> Goal: Reproduce every line of the material below, requests included, but increase each coordinate in the answers by 16. Omit the pictures.

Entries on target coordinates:

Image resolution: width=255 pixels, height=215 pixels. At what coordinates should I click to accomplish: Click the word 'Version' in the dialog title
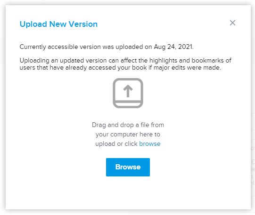pyautogui.click(x=83, y=24)
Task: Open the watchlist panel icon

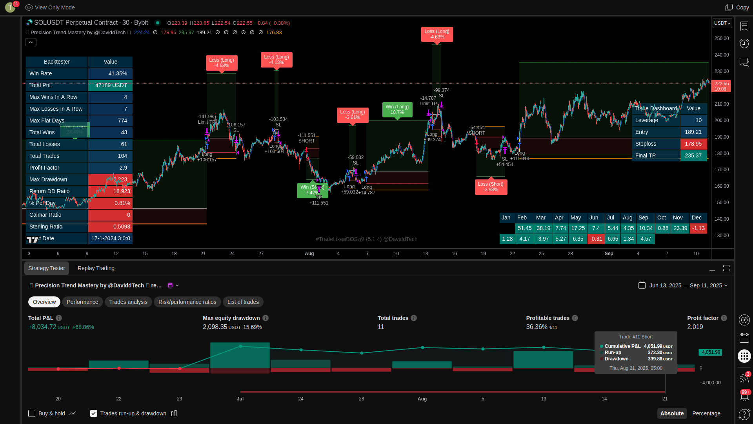Action: pos(744,26)
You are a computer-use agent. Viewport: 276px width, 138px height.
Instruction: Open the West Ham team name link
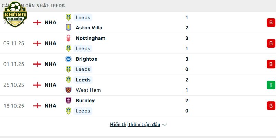(x=88, y=90)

> Exercise result:
Image resolution: width=255 pixels, height=215 pixels. At what coordinates should I click to accomplish: Click the word 'Version' in the dialog title
pyautogui.click(x=99, y=40)
Task: Open the watchlist panel icon

Action: pos(760,42)
You are a computer-use agent. Viewport: 276px width, 138px height.
Instruction: Open the West Ham team name link
(x=104, y=106)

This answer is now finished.